Reproduce, word for word, the lines in the material below starting with the one that has "Given: Sort by Modified column header" and going on through the one that has "Task: Click the Marc Jacobs account name". Leave out all pictures.

^^^^^^^^^^^^^^^^

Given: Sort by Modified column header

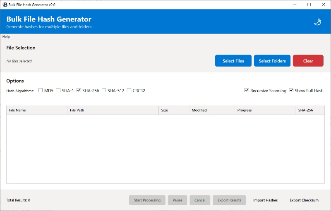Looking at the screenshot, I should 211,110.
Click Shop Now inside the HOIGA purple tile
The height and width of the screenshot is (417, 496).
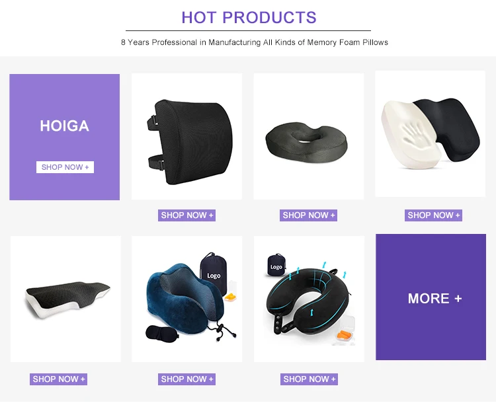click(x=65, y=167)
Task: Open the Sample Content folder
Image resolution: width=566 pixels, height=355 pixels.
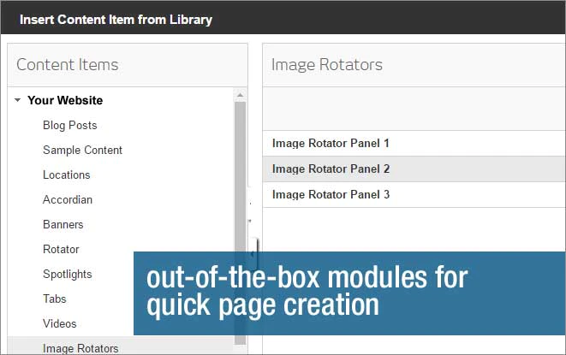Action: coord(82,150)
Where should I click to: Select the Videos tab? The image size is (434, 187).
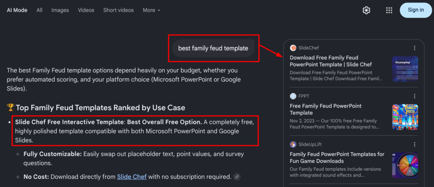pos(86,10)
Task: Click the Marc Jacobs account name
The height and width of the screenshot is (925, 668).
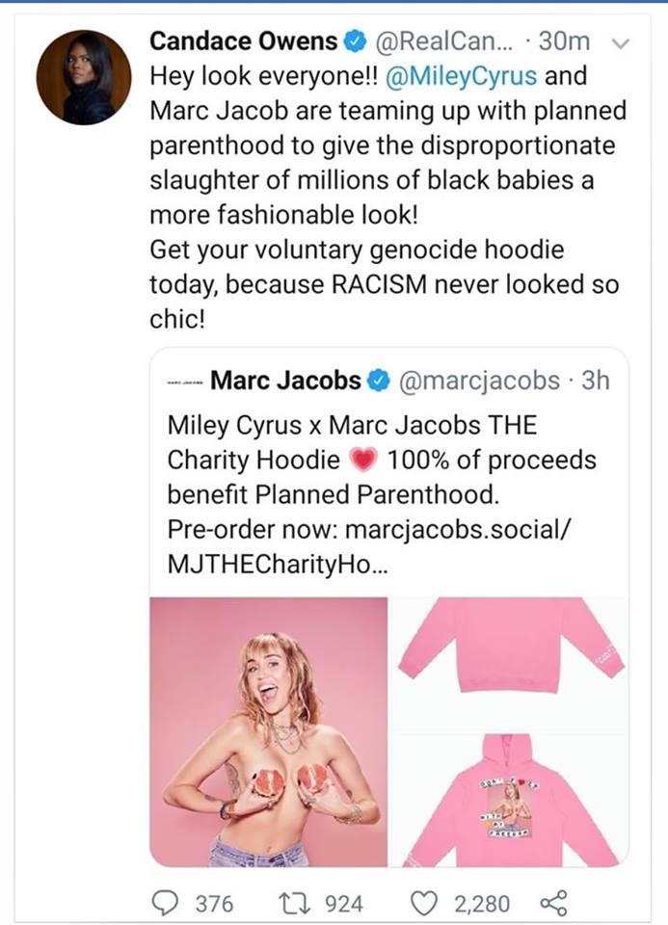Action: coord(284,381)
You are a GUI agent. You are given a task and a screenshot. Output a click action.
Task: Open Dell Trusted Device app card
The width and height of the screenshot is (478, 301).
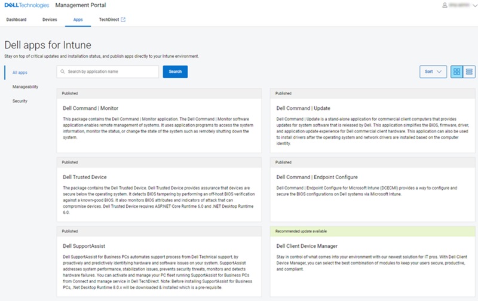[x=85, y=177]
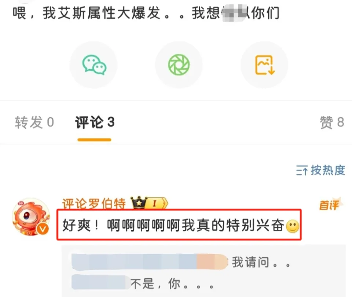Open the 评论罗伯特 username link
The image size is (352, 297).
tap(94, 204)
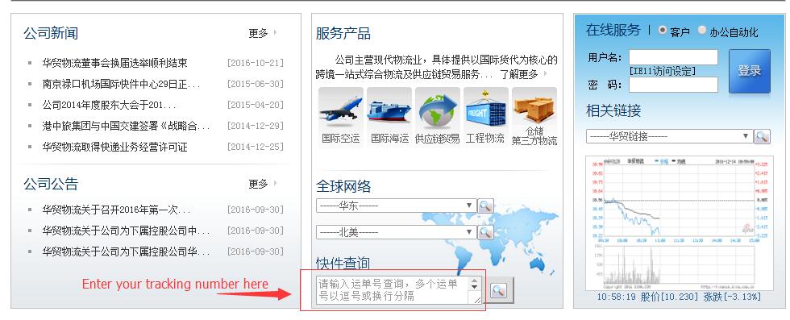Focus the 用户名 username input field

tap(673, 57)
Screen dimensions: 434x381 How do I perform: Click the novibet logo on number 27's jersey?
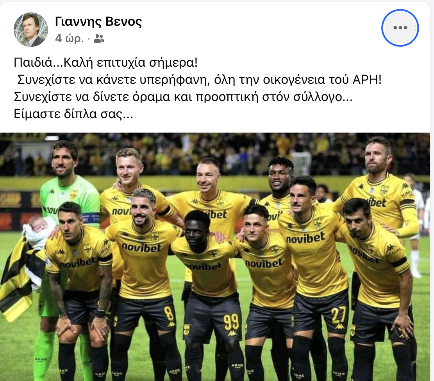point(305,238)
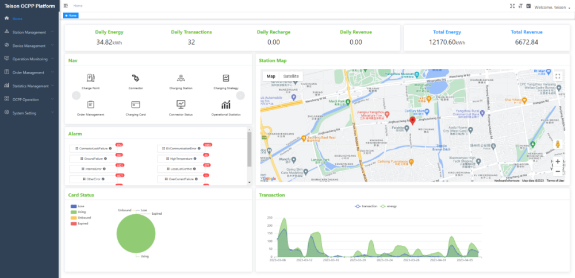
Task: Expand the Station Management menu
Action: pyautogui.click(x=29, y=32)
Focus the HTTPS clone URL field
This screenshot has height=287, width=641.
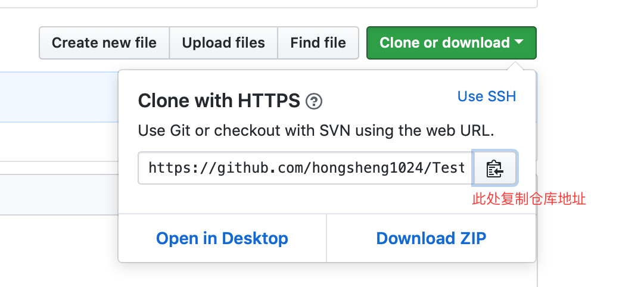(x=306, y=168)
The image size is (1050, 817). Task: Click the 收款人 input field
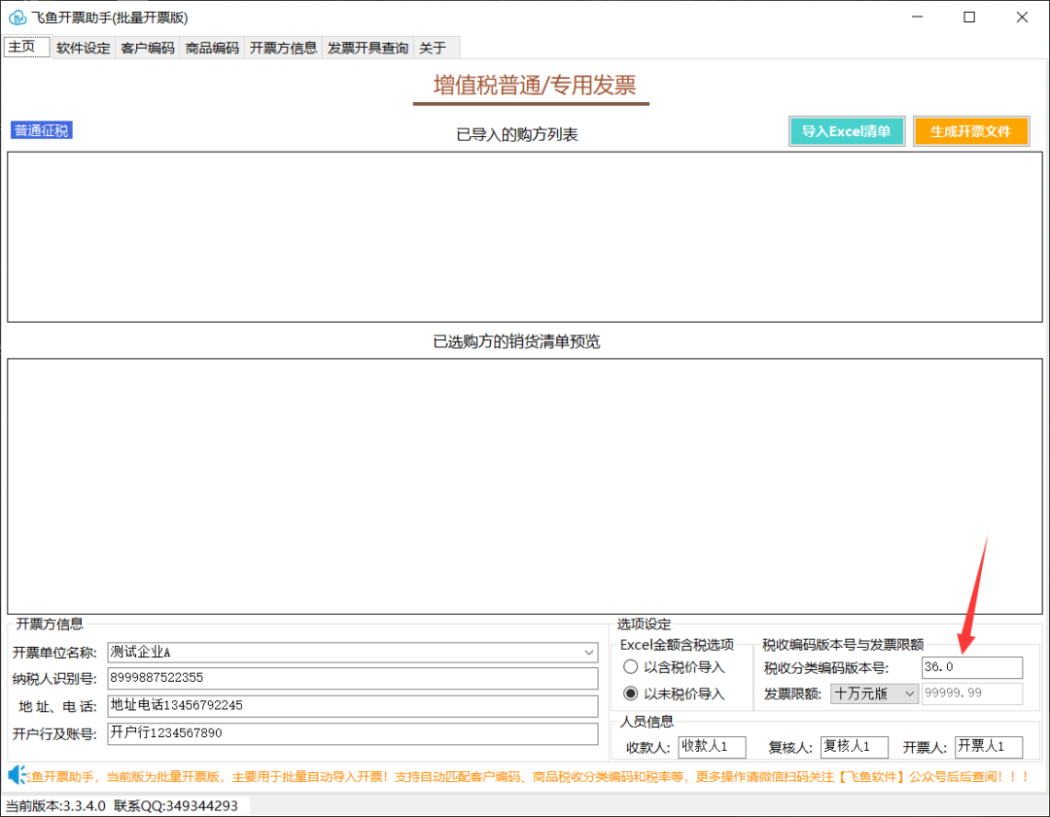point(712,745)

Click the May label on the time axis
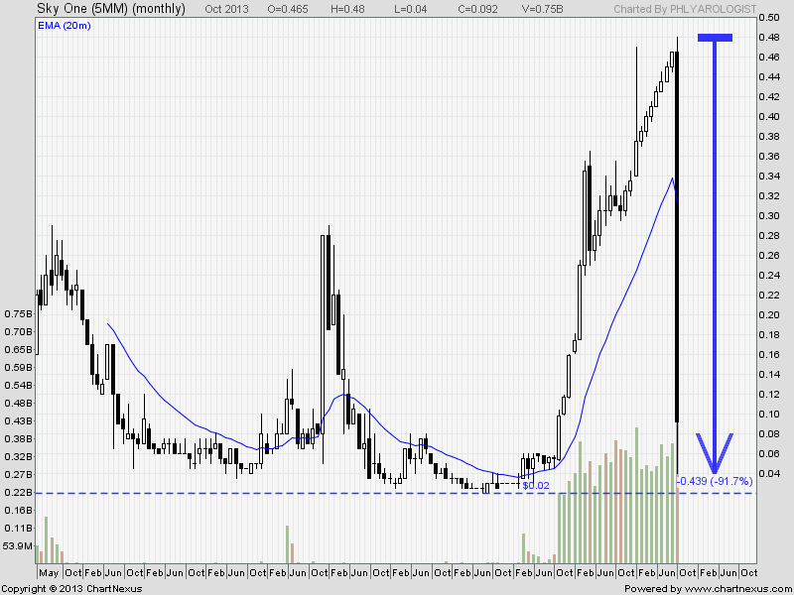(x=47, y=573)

^^^^^^^^^^^^^^^^

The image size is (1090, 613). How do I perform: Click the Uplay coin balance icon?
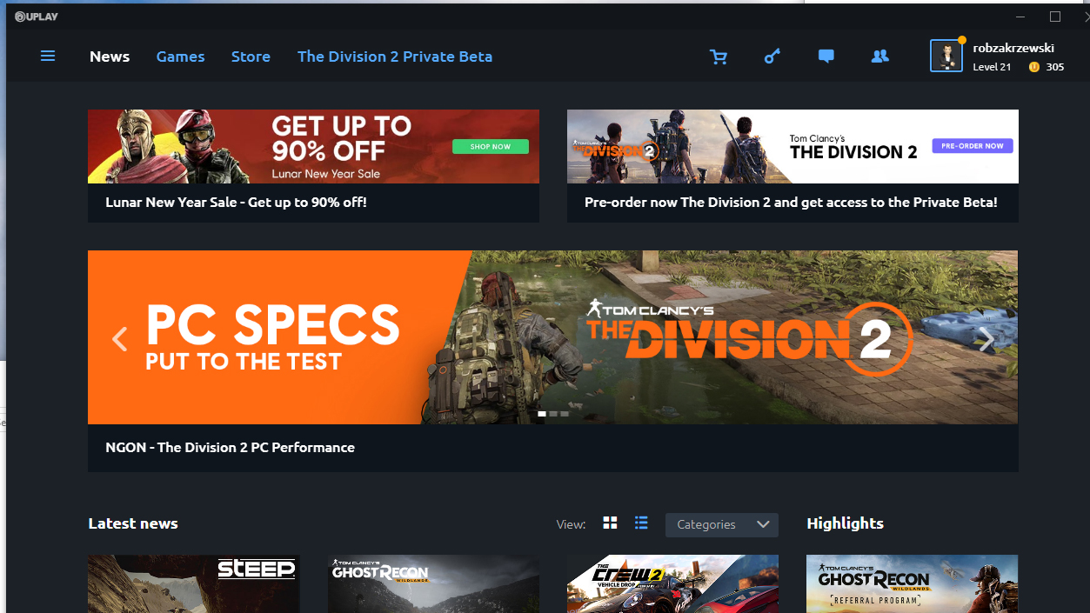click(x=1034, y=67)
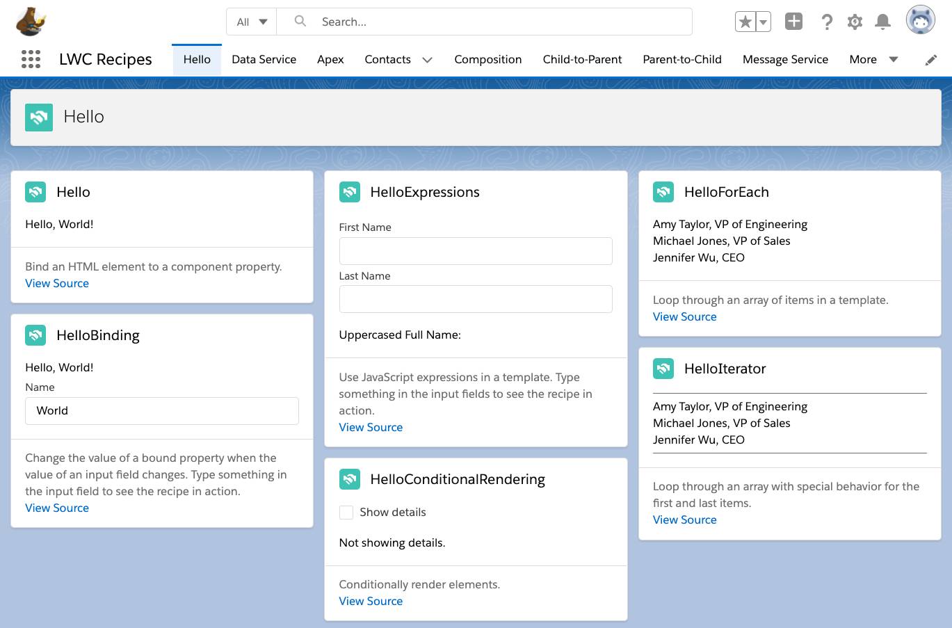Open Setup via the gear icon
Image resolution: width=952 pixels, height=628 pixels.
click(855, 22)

^^^^^^^^^^^^^^^^

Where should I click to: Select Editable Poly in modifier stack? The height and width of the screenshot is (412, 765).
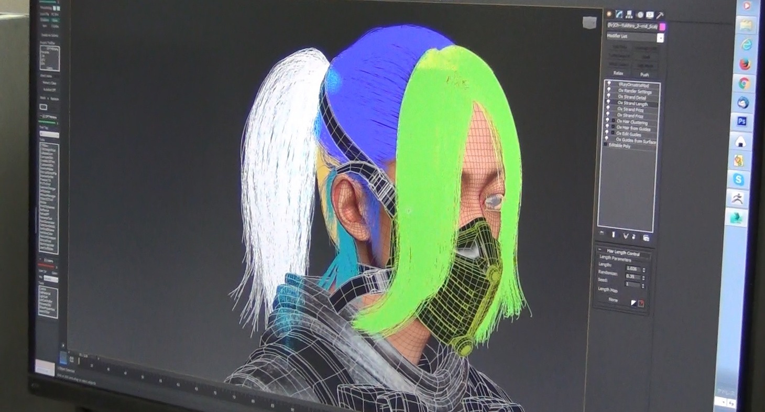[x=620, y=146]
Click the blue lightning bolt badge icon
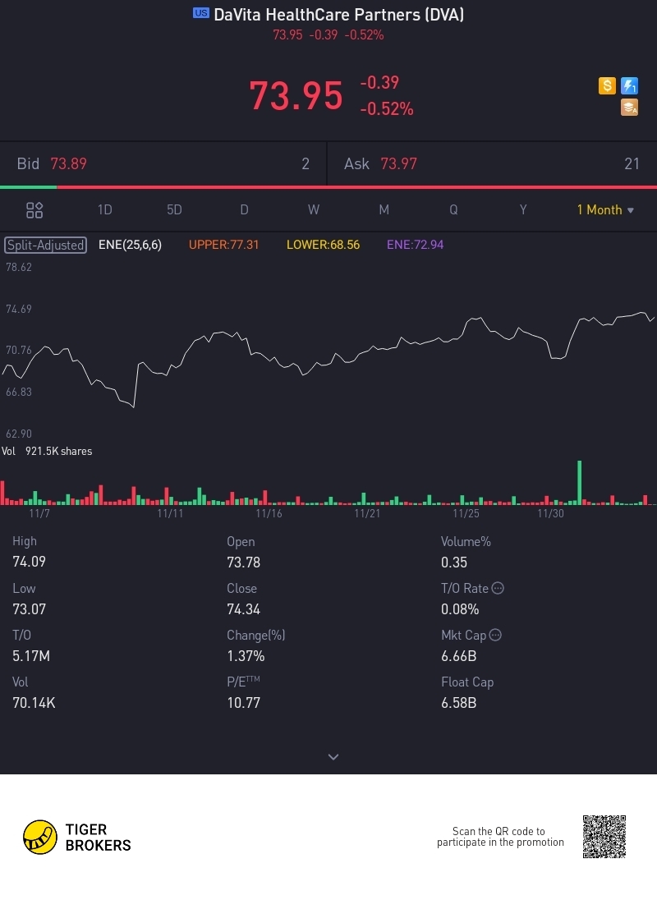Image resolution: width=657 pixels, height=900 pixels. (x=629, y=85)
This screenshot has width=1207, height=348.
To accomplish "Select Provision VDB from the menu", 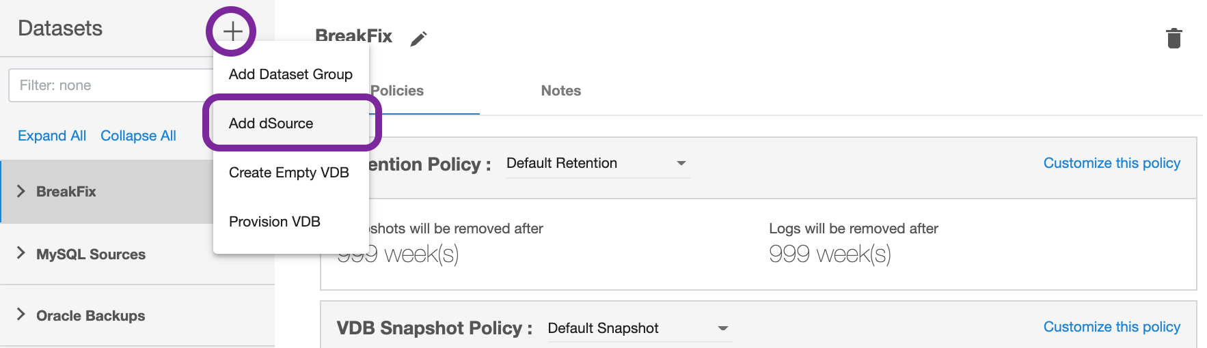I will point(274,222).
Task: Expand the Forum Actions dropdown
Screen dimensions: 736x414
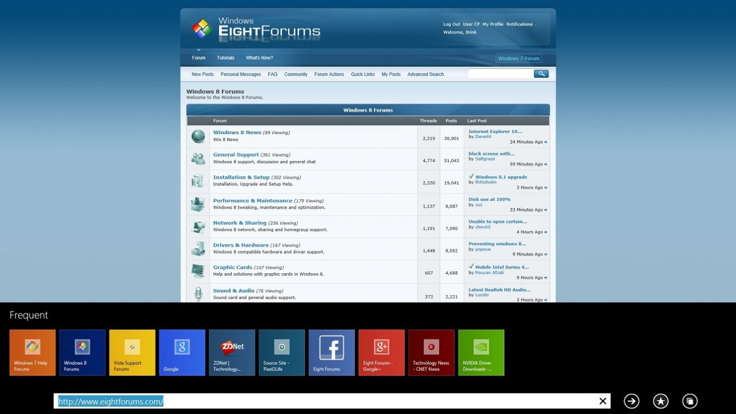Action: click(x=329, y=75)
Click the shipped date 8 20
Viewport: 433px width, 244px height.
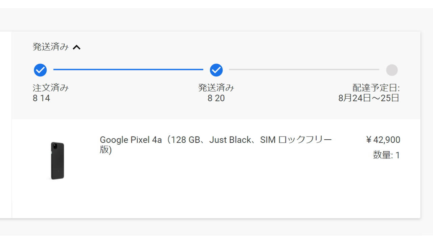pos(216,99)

^^^^^^^^^^^^^^^^

# Solution for this exercise
Given: Sort by Modified column header

Looking at the screenshot, I should 211,110.
Click Shop Now inside the HOIGA purple tile
The height and width of the screenshot is (417, 496).
click(x=65, y=167)
Task: Open the Sample Content folder
Image resolution: width=566 pixels, height=355 pixels.
Action: coord(82,150)
Where should I click to: Select the Videos tab? The image size is (434, 187).
pos(86,10)
Task: Click the Marc Jacobs account name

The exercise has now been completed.